Aside from flippantly amalgamating Morrison’s novel together with others based only on the abstraction of their being first novels that deal with race, Leonard writes that “Miss Morrison’s angry sadness overwhelms.” Both his tone and the context of the review suggest that Leonard means this as praise, but conjuring the pejorative “angry Black woman” trope remains problematic, nonetheless.

Sissman, L.E. “Beginner’s Luck.” Books, The New Yorker, 23 Jan. 1971, p. 93-4.

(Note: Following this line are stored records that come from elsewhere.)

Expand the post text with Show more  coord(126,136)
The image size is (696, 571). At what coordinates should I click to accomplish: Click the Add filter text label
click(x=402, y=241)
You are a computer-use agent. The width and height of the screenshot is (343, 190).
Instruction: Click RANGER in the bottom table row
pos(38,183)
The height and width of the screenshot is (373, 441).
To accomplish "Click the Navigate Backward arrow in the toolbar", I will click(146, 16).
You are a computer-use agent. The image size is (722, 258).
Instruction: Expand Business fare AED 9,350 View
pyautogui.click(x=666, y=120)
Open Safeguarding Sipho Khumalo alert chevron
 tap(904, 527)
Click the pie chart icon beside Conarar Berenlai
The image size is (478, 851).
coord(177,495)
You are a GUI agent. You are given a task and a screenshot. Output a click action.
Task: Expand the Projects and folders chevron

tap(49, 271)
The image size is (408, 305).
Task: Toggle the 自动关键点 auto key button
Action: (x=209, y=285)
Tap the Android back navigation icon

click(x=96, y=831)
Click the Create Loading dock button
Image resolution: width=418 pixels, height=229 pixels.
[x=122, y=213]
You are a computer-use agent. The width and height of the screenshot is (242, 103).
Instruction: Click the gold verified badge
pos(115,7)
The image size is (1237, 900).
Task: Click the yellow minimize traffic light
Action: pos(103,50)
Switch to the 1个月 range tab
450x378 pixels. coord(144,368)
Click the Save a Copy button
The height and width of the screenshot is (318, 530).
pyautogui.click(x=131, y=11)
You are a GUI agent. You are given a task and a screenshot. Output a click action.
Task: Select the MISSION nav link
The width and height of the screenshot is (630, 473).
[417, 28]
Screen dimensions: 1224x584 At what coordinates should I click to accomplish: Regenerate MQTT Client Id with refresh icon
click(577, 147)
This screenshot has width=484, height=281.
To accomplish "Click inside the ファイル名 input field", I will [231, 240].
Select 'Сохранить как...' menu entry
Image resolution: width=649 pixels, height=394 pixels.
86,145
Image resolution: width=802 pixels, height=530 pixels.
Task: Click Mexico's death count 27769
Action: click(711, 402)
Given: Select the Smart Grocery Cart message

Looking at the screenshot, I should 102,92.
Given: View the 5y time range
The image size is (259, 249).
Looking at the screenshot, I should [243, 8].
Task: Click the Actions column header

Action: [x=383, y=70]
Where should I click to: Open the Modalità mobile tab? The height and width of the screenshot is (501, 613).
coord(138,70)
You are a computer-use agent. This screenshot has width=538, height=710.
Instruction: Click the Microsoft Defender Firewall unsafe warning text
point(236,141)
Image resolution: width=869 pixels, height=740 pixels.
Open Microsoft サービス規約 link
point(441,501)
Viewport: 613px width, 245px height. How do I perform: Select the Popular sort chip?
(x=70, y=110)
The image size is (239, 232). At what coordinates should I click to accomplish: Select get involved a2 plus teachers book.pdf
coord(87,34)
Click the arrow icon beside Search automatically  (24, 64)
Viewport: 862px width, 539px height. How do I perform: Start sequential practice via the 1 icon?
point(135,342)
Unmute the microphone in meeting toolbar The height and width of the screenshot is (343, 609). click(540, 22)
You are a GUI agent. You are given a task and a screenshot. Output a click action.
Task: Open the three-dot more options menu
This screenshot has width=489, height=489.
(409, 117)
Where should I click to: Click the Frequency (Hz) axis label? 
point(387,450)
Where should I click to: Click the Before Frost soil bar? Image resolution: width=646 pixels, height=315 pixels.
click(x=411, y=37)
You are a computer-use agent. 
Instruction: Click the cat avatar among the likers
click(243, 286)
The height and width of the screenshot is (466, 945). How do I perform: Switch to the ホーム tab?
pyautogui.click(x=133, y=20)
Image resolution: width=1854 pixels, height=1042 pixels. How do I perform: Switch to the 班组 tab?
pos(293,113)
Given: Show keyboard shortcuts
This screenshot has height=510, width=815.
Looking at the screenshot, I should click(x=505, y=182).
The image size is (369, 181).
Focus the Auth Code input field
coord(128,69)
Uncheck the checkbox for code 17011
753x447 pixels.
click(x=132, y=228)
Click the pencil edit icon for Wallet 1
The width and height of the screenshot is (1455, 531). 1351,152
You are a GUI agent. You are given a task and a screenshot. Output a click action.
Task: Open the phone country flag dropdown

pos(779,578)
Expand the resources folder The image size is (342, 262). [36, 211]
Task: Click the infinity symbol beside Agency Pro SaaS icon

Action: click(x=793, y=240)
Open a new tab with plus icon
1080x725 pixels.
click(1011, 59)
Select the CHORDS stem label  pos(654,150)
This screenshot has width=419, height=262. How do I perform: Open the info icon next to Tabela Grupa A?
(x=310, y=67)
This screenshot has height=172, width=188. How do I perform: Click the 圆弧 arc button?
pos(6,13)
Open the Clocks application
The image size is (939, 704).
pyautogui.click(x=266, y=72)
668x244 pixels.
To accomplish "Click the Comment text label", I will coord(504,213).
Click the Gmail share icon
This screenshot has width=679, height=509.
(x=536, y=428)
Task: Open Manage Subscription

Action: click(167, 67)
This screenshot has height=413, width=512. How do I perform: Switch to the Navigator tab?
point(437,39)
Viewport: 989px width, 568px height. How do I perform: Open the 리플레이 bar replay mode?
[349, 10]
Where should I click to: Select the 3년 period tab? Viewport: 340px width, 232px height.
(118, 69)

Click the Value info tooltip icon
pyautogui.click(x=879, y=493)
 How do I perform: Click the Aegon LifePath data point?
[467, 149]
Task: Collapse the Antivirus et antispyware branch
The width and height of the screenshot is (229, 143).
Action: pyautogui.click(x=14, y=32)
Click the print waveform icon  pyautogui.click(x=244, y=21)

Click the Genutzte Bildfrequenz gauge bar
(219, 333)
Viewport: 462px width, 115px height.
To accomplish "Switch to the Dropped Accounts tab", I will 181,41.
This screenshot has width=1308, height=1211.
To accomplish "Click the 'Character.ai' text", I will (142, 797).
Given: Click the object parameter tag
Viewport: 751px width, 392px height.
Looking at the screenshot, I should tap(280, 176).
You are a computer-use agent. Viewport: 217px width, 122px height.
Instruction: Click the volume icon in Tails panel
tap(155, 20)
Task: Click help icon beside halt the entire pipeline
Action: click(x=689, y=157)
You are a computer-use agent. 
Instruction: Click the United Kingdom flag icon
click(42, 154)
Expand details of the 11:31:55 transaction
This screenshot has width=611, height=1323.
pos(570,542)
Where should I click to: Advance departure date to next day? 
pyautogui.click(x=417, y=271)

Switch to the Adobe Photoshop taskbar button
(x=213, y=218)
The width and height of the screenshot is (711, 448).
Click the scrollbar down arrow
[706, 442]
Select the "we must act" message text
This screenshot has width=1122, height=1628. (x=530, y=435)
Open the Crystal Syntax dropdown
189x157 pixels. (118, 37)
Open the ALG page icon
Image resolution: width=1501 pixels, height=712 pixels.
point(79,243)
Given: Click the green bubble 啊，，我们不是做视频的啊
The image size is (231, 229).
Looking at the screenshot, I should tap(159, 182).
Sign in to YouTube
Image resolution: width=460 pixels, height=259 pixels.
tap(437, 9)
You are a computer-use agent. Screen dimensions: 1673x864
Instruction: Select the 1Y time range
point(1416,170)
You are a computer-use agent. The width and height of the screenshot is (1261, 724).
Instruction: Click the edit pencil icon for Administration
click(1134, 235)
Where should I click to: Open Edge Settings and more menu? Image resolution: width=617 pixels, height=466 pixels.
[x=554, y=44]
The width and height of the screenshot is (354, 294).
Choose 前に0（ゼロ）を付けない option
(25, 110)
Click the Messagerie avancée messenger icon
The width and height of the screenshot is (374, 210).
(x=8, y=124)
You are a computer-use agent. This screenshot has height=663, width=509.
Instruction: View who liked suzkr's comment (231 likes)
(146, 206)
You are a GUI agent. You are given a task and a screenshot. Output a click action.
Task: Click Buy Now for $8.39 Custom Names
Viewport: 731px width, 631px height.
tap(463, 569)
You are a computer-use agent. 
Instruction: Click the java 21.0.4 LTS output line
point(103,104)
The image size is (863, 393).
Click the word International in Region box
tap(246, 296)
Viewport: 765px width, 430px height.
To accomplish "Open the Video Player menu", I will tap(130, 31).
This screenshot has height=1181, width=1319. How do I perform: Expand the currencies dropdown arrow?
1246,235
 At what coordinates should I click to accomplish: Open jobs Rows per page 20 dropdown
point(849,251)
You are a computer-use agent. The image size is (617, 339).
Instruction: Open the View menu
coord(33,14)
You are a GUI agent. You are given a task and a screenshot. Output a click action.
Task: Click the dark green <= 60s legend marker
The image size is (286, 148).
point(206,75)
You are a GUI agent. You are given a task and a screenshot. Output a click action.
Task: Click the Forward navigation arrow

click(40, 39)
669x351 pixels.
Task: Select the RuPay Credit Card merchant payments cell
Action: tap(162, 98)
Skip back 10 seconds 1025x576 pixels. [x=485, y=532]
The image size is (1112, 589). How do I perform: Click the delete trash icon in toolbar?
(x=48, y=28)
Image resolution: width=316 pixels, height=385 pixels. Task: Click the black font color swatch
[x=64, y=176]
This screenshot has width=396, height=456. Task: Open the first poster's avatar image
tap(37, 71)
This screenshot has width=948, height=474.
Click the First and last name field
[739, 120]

Sissman describes Morrison’s work in this novel as a “real and greatly promising achievement.” Like other reviewers, he praises her language, suggesting that Morrison writes “affectingly and often in the freshest, simplest, and most striking prose.” Sissman also commends Morrison’s ability to “carefully and powerfully builds up the dossiers of Pecola and the people around her,” noting the hardships and tragedy of several key characters in the text. In other moments, Sissman labels the novel as “fresh” and, though “disturbing” and “tragic,” “touching” as well. He describes Morrison as having a “compassionate finger” which she places “on the role of crude fantasy in sustaining hope, as in the experiences of Pecola’s mother.” 

However, despite his praise, Sissman argues that “The Bluest Eye is not flawless.” He regards the inclusion of the Dick and Jane basal readers, for instance, as “unnecessary and unsubtle irony.” Moreover, he describes Morrison as “permitting” herself some “inconsistencies,” such as the character Soaphead Church’s real name being written as both Elihue Micah Whitcomb and Micah Elihue Whitcomb. Despite praising Morrison’s prose overall, both Sissman and Frankel believe certain instances are either disruptive of the reading experience, or, as Sissman accuses Morrison, of writing the “occasional false or bombastic line.” 

Sissman recognizes what he calls the novel’s “overriding motif,” including the “desirability of whiteness” or the imitation of it as “the next-best thing.” He notes, too, that “blackness is perceived as ugliness,” but follows that up with questionable speculation: this perception “must surely have given rise in later years to the over-compensatory counter-statement ‘Black is beautiful’.” Further, although Sissman acknowledges that, for Pecola, blue eyes function as a “talisman of whiteness, of pride, of security," he fails to comment on the societal gaze and Othering of Blackness by the white hegemony that structures this perception: a white understanding of what constitutes beauty. Sissman makes another problematic point when he writes that Morrison "gives us a fresh, close look at the lives of terror and decorum of those Negroes who want to get on in a white man's world—Negroes who would now be scorned as Uncle Toms." The tone of his sentence seems to suggest that Black Americans should just try and "get on" in the "white man's world," and those that do are unfairly "scorned" by being labeled as "Uncle Toms."